*** SOURCE DATA ***
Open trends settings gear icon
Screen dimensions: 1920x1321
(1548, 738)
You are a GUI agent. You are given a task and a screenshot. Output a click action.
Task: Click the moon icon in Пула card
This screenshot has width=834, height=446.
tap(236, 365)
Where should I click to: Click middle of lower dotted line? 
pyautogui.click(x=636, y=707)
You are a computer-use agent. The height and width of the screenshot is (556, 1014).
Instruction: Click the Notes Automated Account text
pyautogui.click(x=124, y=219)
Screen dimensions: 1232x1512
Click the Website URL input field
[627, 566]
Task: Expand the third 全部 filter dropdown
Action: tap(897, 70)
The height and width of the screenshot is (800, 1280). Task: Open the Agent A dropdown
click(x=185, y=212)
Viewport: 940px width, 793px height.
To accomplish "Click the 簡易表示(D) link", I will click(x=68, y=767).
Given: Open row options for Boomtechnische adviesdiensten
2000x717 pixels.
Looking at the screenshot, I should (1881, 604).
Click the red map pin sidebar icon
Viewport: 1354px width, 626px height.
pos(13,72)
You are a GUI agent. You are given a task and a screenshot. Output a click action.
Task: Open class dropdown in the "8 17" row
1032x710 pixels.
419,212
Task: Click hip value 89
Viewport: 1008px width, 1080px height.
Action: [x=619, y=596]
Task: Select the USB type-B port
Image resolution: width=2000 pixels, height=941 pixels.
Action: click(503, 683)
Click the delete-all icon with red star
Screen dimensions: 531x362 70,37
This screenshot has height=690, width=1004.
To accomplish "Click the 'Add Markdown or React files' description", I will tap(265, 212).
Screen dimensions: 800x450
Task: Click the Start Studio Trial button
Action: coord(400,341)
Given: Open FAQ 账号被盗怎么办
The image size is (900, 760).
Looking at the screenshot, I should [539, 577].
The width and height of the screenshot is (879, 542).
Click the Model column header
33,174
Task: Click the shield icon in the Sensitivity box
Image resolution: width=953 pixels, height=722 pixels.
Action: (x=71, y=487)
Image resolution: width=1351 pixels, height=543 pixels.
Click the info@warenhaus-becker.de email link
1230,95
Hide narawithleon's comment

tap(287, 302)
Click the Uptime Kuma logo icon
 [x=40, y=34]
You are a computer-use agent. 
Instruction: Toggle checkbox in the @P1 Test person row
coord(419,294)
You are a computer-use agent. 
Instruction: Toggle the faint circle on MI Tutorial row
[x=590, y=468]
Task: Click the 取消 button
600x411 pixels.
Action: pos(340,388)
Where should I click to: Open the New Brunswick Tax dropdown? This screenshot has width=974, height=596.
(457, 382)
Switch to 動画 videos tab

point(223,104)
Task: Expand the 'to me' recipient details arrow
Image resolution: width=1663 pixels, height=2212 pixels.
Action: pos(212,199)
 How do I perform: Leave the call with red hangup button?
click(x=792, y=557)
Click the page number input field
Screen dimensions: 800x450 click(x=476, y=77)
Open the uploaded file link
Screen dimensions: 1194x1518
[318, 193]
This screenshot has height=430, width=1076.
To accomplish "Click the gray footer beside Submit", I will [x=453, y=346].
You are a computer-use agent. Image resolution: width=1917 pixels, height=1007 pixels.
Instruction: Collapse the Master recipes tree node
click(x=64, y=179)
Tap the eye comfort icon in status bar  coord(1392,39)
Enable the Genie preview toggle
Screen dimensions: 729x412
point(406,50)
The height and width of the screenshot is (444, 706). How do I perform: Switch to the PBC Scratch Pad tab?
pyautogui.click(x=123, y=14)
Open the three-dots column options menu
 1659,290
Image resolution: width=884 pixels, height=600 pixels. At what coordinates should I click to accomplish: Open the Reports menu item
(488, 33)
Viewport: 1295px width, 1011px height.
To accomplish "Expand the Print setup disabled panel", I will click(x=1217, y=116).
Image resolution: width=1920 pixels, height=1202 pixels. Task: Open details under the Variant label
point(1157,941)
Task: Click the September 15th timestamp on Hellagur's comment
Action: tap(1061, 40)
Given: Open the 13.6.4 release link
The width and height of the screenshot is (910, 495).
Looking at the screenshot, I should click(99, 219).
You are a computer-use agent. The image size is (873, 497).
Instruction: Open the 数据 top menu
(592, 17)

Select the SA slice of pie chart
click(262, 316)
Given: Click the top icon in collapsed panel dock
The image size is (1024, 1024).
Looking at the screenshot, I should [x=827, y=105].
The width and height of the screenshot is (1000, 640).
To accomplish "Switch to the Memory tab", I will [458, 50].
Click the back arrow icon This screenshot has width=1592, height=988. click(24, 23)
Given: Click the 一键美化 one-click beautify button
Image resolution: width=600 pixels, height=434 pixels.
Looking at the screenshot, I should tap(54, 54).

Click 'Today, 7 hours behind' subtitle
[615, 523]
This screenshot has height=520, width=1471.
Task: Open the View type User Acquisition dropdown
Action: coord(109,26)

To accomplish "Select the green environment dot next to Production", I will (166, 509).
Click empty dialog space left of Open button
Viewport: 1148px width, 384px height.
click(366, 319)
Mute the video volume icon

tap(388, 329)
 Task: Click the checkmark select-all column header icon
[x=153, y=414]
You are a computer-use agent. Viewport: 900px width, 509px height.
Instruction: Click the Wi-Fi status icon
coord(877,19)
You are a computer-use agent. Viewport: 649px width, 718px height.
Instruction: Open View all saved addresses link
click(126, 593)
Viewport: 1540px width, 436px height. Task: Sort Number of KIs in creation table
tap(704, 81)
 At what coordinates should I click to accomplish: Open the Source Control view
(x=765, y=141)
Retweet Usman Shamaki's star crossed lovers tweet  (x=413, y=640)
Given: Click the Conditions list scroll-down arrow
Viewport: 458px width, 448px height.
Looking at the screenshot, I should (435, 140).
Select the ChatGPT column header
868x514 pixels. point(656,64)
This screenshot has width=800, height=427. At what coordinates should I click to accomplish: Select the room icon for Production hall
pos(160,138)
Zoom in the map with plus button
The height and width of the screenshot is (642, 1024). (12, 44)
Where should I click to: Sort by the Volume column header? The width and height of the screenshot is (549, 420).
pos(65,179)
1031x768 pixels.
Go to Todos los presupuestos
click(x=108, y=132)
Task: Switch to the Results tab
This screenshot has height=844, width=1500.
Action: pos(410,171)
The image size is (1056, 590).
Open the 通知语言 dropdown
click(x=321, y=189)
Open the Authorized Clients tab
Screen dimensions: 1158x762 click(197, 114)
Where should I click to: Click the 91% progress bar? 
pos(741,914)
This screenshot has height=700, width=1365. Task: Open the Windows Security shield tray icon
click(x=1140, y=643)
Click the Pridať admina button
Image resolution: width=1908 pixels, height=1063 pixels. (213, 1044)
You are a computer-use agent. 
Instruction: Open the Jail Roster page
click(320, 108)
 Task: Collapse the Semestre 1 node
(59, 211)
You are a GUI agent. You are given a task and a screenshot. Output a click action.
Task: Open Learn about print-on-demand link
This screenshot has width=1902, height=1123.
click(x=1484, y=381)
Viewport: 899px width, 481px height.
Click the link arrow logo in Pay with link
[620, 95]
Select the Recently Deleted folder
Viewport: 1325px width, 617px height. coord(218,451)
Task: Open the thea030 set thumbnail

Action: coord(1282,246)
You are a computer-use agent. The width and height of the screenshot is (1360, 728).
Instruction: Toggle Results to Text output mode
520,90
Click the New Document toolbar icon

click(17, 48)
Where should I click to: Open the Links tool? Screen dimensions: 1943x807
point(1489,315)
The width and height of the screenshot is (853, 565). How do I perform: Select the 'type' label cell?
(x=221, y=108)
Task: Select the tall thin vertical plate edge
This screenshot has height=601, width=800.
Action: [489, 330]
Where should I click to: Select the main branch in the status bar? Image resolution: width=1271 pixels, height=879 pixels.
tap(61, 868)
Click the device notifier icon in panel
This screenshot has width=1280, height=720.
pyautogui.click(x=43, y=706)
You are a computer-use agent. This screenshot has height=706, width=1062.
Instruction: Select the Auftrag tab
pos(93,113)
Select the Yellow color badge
*** End of SOURCE DATA ***
ASSIGNMENT: What you return should be exactly the lines above, starting at the one with "Viewport: 1540px width, 436px" and ending at the one with "Given: Click the Conditions", and nothing else.

OUTPUT FOR THIS TASK:
Viewport: 1540px width, 436px height. Task: Sort Number of KIs in creation table
tap(704, 81)
 At what coordinates should I click to accomplish: Open the Source Control view
(x=765, y=141)
Retweet Usman Shamaki's star crossed lovers tweet  (x=413, y=640)
Given: Click the Conditions list scroll-down arrow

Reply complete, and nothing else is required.